Am I right in thinking the pump is on its way out?

View attachment VID_20210412_161331.mp4


----------



## DavecUK (Aug 6, 2013)

> When it happens during brewing, ie there is resistance but unlike backflushing it's not completely blocked, then the noise might fluctuate between normal loud pump noise and quiet "not pumping" noise.
> 
> Am I right in thinking the pump is on its way out?


 @gwapenut It depends on a few things:



how old is the machine...?


you're in a very hard water area, what do you use in your machine?


Those two things dictate whether the pump is old and knackered, or whether you need to do a good descale. Looking at the vent tube there seems to be scale on it unless that's a trick of the light artifact


----------



## gwapenut (Nov 5, 2011)

The machine is about 8 years old, but I replaced the pump (with an Ulka EX5 from ebay) 2 years ago and the braided hose 1 year ago. If I replace the pump again, I'll probably get it from Fracino this time.

I only ever use Ashbeck water in my machine, but here's the thing - the very first time it happpened was yesterday when I tried to backflush as part of the annual descaling.

I've had 2 coffees out of it today, and it did cross my mind whether a piece of scale had lodged somewhere, but the behaviour doesn't seem to be as fully blocked as when that happened on my Gaggia classic many years ago.


----------



## gwapenut (Nov 5, 2011)

If it was scale, where do you think it might have built up or dislodge to, to give this kind of behaviour? The OPV and pump are both on the fresh water side of the machine, aren't they?


----------



## DavecUK (Aug 6, 2013)

gwapenut said:


> If it was scale, where do you think it might have built up or dislodge to, to give this kind of behaviour? The OPV and pump are both on the fresh water side of the machine, aren't they?


 Yes, but you can still get scale...the number of times I've read threads where someones in Norfolk, uses tapwater and never descaled in 3 years...but they don't mention that when they ask what's wrong.

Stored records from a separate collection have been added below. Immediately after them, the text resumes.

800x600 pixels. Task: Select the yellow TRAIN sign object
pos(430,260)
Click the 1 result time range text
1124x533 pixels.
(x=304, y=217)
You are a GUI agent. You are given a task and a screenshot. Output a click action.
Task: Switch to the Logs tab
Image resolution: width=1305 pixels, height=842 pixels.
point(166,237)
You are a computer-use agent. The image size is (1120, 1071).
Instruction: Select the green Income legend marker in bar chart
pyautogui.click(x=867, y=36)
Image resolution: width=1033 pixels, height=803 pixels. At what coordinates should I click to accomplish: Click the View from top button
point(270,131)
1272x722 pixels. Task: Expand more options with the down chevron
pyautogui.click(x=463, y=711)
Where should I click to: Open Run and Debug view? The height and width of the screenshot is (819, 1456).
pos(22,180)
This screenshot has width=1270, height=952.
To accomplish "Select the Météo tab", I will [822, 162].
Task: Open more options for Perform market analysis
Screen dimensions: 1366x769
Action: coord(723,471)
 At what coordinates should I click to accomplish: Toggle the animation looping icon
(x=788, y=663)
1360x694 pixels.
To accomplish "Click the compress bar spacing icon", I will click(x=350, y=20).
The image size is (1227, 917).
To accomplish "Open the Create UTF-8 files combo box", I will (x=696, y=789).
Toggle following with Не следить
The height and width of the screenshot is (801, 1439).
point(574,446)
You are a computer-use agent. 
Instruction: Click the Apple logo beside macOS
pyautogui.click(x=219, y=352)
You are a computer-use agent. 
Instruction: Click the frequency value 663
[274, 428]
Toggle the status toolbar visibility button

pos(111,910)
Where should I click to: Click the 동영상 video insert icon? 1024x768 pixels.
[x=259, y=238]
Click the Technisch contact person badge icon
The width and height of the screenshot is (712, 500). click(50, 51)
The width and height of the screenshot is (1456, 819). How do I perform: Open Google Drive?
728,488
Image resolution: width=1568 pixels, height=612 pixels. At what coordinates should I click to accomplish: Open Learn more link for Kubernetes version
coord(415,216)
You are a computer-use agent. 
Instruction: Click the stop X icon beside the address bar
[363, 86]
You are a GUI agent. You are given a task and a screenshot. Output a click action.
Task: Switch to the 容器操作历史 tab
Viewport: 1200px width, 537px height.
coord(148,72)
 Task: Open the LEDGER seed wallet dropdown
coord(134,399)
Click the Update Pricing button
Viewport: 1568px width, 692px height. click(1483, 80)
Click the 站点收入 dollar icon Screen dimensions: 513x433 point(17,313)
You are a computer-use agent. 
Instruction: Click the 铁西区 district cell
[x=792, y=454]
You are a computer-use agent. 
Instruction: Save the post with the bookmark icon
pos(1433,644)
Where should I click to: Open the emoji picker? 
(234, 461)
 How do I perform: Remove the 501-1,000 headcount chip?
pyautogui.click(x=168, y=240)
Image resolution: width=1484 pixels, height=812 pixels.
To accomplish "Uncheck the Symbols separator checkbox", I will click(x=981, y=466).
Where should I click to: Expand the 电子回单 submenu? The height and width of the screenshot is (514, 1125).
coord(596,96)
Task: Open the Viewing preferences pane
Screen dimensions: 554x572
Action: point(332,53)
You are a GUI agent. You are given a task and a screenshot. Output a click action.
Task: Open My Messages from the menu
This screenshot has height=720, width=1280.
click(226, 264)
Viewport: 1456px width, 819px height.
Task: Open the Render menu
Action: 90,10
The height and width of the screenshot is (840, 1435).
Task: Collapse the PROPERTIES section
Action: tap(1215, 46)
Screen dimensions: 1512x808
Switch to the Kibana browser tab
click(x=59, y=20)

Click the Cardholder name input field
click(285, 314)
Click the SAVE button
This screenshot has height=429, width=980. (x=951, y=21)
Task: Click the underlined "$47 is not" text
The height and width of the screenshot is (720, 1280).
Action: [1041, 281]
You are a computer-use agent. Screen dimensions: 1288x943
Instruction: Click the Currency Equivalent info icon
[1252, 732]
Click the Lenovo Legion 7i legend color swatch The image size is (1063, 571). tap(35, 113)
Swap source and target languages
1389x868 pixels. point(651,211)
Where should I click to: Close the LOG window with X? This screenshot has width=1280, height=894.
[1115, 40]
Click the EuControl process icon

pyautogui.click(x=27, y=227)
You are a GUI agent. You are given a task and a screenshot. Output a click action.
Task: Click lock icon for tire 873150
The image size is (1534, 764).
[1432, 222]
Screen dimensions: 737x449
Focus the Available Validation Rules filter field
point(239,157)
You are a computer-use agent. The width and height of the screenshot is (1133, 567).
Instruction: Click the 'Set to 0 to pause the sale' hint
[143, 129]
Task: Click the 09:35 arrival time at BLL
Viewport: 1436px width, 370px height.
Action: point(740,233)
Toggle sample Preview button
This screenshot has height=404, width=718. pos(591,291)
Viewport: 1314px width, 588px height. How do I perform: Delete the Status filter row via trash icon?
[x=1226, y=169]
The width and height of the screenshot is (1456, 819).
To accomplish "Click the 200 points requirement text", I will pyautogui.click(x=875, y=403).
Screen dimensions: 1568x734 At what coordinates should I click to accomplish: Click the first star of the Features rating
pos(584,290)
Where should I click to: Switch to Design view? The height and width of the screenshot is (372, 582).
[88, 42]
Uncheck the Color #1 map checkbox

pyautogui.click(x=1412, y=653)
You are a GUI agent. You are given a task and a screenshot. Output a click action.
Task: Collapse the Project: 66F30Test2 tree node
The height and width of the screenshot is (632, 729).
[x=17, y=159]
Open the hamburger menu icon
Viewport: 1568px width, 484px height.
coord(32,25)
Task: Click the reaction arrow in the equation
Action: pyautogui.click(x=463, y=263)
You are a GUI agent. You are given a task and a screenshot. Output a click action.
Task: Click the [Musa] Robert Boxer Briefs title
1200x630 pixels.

For your machine, I don't know it should be OK, possibly you got a bad pump, something in the water tank got sucked up and blocked it..dunno.


----------



## ajohn (Sep 23, 2017)

The pumps can stall. I've being doing it on purpose. With a puck in pressure reaches a point and the pumps stops. As it's a puck and the output is dripping rather slowly the pressure ion the puck drops. This may cause it to to pulse again. I've reduced the pump power during in infusion.

So if a pump wears out this could happen. Not sure how your machine is piped but it might be worth opening up your solenoids and checking for sludge in them. There are general instructions about cleaning espresso machine solenoids on the web. Many can be done in exactly the same way. Also check the back flush exhaust path.

Just another point that may only apply to my machine - it looks like a thorough backflush is a good idea before descaling.


----------



## gwapenut (Nov 5, 2011)

Thanks for the tip on backflushing before descaling, that makes sense but had never occurred to me!

Interesting about the pumps being able to stall, googling with that as a search term has yielded a lot more help.


----------



## gwapenut (Nov 5, 2011)

As I suspected, a new pump has solved the issue.


----------



## DavecUK (Aug 6, 2013)

@gwapenut that pump didn't last long, was it new or used from eBay?


----------